▶ Consigne
Reprenez le texte sur la gestion des accès à privilèges de « Gestion des accès à privilèges (PAM) » à « des grands comptes. », en y remplaçant « SaaS » par « cloud ».

Gestion des accès à privilèges (PAM) : ce qui progresse à part les prix

Magic Quadrant PAM 2024

Les trois fournisseurs que Gartner positionne en « leaders » du PAM ont des tarifs au-dessus de la moyenne du marché… comme WALLIX.

Le PAM (gestion des accès à privilèges), théâtre d’une certaine résistance au SaaS ?

Gartner avait pointé le phénomène l’an dernier dans le Magic Quadrant dédié à ce marché. Il avait, plus précisément, indiqué que plusieurs fournisseurs, après avoir abandonné les licences perpétuelles, y étaient revenus, en conséquence d’« opportunités perdues ».

Le cabinet américain n’en dit pas moins cette année. Il souligne toutefois que ce retour en arrière n’est pas incompatible avec l’adoption du PAM SaaS. Celle-ci croît d’autant plus que les offreurs se focalisent sur les PME, vu la maturité des ETI et des grands comptes.

▶ Lignes

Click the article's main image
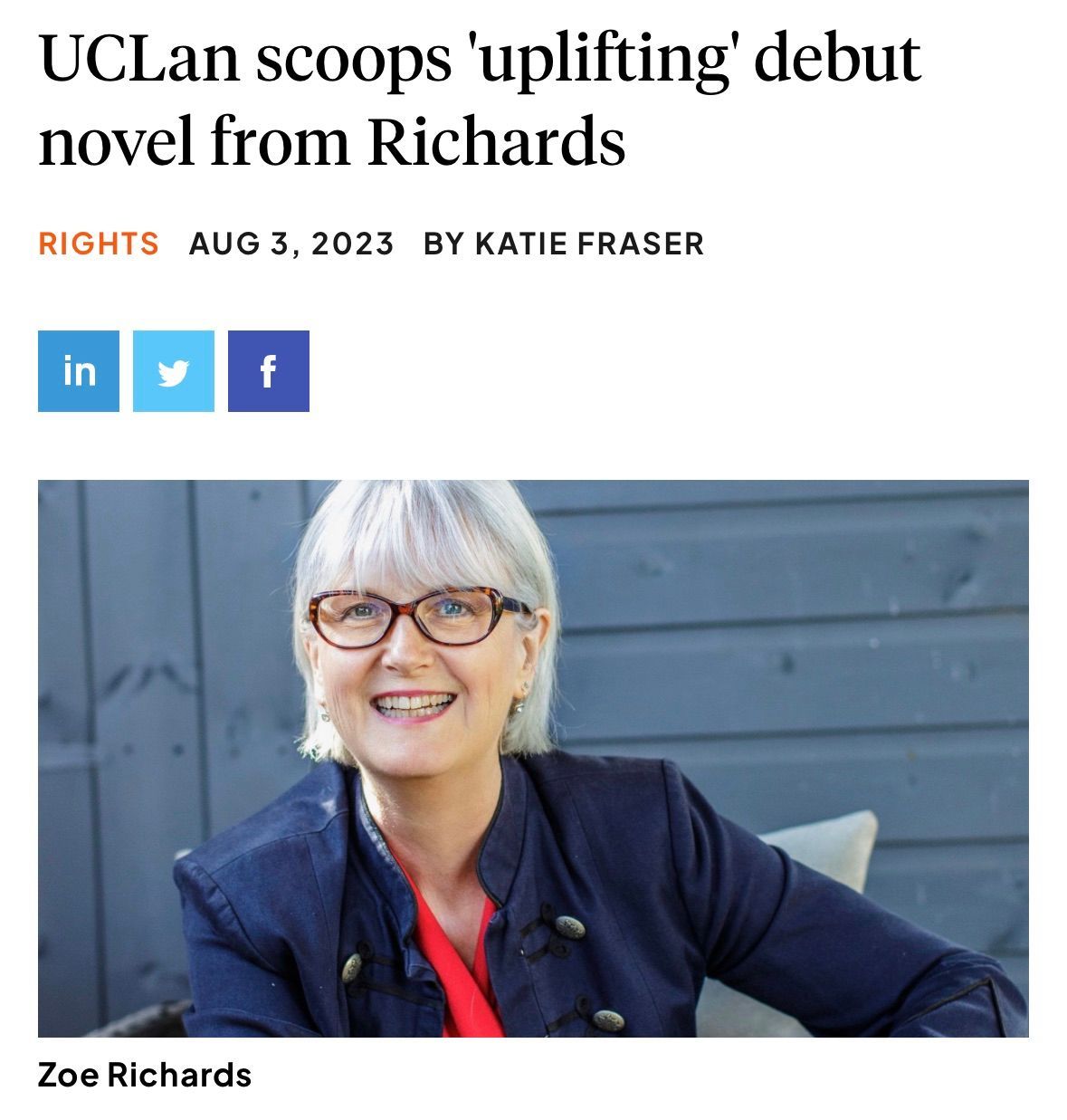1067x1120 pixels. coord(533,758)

* * *

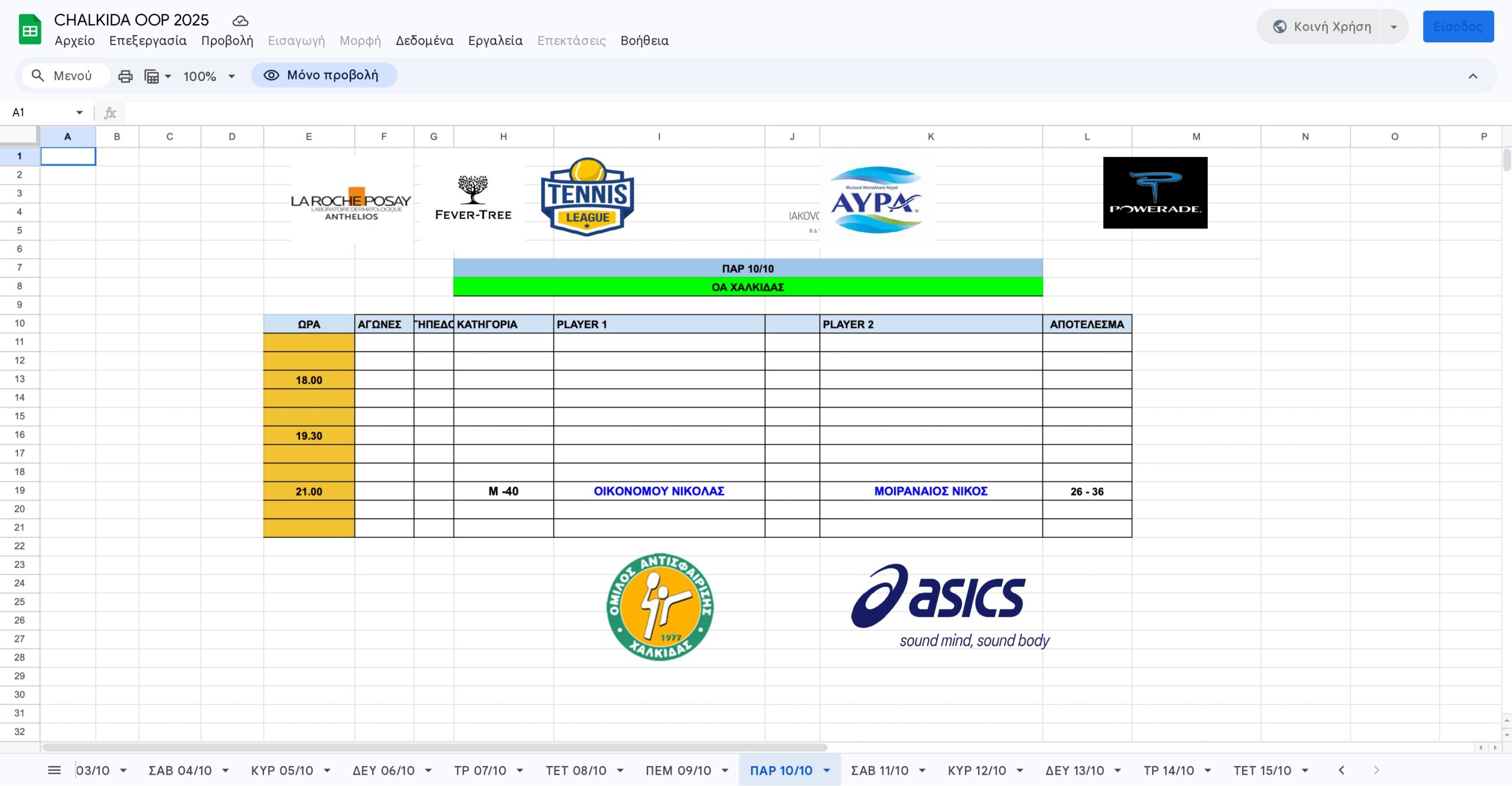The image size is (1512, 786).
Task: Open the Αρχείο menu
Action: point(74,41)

▶ Solution proposée
Gestion des accès à privilèges (PAM) : ce qui progresse à part les prix

Magic Quadrant PAM 2024

Les trois fournisseurs que Gartner positionne en « leaders » du PAM ont des tarifs au-dessus de la moyenne du marché… comme WALLIX.

Le PAM (gestion des accès à privilèges), théâtre d’une certaine résistance au cloud ?

Gartner avait pointé le phénomène l’an dernier dans le Magic Quadrant dédié à ce marché. Il avait, plus précisément, indiqué que plusieurs fournisseurs, après avoir abandonné les licences perpétuelles, y étaient revenus, en conséquence d’« opportunités perdues ».

Le cabinet américain n’en dit pas moins cette année. Il souligne toutefois que ce retour en arrière n’est pas incompatible avec l’adoption du PAM cloud. Celle-ci croît d’autant plus que les offreurs se focalisent sur les PME, vu la maturité des ETI et des grands comptes.